Begin DATA ROWS

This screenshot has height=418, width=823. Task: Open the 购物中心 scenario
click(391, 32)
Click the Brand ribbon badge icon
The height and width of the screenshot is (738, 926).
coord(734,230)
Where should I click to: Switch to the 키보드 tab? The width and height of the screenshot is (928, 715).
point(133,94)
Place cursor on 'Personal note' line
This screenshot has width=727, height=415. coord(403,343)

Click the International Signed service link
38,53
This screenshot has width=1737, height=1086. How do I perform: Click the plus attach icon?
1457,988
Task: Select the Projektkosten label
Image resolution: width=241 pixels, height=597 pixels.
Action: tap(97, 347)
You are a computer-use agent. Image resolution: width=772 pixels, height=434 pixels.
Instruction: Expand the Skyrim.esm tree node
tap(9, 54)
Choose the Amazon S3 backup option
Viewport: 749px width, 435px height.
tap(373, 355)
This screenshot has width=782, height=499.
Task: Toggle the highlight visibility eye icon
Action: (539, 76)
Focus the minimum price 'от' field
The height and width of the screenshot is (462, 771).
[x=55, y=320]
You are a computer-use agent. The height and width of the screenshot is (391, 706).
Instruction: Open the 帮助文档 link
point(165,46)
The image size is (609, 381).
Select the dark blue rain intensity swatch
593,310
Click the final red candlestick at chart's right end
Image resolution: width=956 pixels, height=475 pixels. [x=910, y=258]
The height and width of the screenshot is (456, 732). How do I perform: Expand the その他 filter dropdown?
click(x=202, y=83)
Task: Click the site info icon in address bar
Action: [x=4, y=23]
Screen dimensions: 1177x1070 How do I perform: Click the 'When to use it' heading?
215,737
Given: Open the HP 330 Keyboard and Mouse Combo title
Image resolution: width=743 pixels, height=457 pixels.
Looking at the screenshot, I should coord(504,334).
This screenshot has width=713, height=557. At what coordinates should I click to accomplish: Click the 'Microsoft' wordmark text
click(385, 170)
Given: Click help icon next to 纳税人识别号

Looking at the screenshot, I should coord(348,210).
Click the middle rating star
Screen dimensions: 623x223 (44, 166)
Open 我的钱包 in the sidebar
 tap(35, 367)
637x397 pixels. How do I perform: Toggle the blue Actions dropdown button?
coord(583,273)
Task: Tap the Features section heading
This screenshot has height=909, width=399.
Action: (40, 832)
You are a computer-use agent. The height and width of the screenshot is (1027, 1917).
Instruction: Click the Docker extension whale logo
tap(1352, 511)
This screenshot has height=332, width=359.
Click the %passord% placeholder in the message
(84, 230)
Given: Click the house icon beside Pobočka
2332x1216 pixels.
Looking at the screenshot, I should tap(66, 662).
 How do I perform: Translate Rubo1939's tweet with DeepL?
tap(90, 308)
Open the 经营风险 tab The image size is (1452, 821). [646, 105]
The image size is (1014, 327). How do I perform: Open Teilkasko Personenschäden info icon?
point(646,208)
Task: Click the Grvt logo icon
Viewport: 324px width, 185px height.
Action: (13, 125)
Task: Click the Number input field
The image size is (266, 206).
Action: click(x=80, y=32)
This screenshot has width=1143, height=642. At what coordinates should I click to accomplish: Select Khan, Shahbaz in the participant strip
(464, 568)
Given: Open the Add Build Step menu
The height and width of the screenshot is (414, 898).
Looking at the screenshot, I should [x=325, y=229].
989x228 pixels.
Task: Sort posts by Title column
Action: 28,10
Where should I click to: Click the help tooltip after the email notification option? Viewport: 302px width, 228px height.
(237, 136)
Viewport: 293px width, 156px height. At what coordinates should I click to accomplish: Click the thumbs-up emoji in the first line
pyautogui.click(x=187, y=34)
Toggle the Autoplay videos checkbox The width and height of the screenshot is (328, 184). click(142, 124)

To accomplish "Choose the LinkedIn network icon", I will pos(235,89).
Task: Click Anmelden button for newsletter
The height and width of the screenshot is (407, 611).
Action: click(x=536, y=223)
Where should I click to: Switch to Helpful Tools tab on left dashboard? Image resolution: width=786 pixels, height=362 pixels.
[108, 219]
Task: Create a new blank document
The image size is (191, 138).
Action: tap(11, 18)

End DATA ROWS

WRITTEN EXERCISE:
Rewrite the listing above in full, replacing every instance of "Viewport" with "Window" and leaving all other text unchanged.

COMPLETE ANSWER:
This screenshot has height=418, width=823. Task: Open the 购物中心 scenario
click(391, 32)
Click the Brand ribbon badge icon
The height and width of the screenshot is (738, 926).
coord(734,230)
Where should I click to: Switch to the 키보드 tab? The width and height of the screenshot is (928, 715).
point(133,94)
Place cursor on 'Personal note' line
This screenshot has width=727, height=415. coord(403,343)

Click the International Signed service link
38,53
This screenshot has width=1737, height=1086. How do I perform: Click the plus attach icon?
1457,988
Task: Select the Projektkosten label
Image resolution: width=241 pixels, height=597 pixels.
Action: tap(97, 347)
You are a computer-use agent. Image resolution: width=772 pixels, height=434 pixels.
Instruction: Expand the Skyrim.esm tree node
tap(9, 54)
Choose the Amazon S3 backup option
Window: 749px width, 435px height.
tap(373, 355)
This screenshot has width=782, height=499.
Task: Toggle the highlight visibility eye icon
Action: (539, 76)
Focus the minimum price 'от' field
The height and width of the screenshot is (462, 771).
[x=55, y=320]
You are a computer-use agent. The height and width of the screenshot is (391, 706).
Instruction: Open the 帮助文档 link
point(165,46)
The image size is (609, 381).
Select the dark blue rain intensity swatch
593,310
Click the final red candlestick at chart's right end
Image resolution: width=956 pixels, height=475 pixels. [x=910, y=258]
The height and width of the screenshot is (456, 732). How do I perform: Expand the その他 filter dropdown?
click(x=202, y=83)
Task: Click the site info icon in address bar
Action: [x=4, y=23]
Screen dimensions: 1177x1070 How do I perform: Click the 'When to use it' heading?
215,737
Given: Open the HP 330 Keyboard and Mouse Combo title
Image resolution: width=743 pixels, height=457 pixels.
Looking at the screenshot, I should coord(504,334).
This screenshot has width=713, height=557. At what coordinates should I click to accomplish: Click the 'Microsoft' wordmark text
click(385, 170)
Given: Click help icon next to 纳税人识别号

Looking at the screenshot, I should coord(348,210).
Click the middle rating star
Screen dimensions: 623x223 (44, 166)
Open 我的钱包 in the sidebar
 tap(35, 367)
637x397 pixels. How do I perform: Toggle the blue Actions dropdown button?
coord(583,273)
Task: Tap the Features section heading
This screenshot has height=909, width=399.
Action: (40, 832)
You are a computer-use agent. The height and width of the screenshot is (1027, 1917).
Instruction: Click the Docker extension whale logo
tap(1352, 511)
This screenshot has height=332, width=359.
Click the %passord% placeholder in the message
(84, 230)
Given: Click the house icon beside Pobočka
2332x1216 pixels.
Looking at the screenshot, I should tap(66, 662).
 How do I perform: Translate Rubo1939's tweet with DeepL?
tap(90, 308)
Open the 经营风险 tab The image size is (1452, 821). [646, 105]
The image size is (1014, 327). How do I perform: Open Teilkasko Personenschäden info icon?
point(646,208)
Task: Click the Grvt logo icon
Window: 324px width, 185px height.
Action: (13, 125)
Task: Click the Number input field
The image size is (266, 206).
Action: click(x=80, y=32)
This screenshot has width=1143, height=642. At what coordinates should I click to accomplish: Select Khan, Shahbaz in the participant strip
(464, 568)
Given: Open the Add Build Step menu
The height and width of the screenshot is (414, 898).
Looking at the screenshot, I should [x=325, y=229].
989x228 pixels.
Task: Sort posts by Title column
Action: 28,10
Where should I click to: Click the help tooltip after the email notification option? Window: 302px width, 228px height.
(237, 136)
Window: 293px width, 156px height. At what coordinates should I click to accomplish: Click the thumbs-up emoji in the first line
pyautogui.click(x=187, y=34)
Toggle the Autoplay videos checkbox The width and height of the screenshot is (328, 184). click(142, 124)

To accomplish "Choose the LinkedIn network icon", I will pos(235,89).
Task: Click Anmelden button for newsletter
The height and width of the screenshot is (407, 611).
Action: click(x=536, y=223)
Where should I click to: Switch to Helpful Tools tab on left dashboard? Image resolution: width=786 pixels, height=362 pixels.
[108, 219]
Task: Create a new blank document
The image size is (191, 138).
Action: tap(11, 18)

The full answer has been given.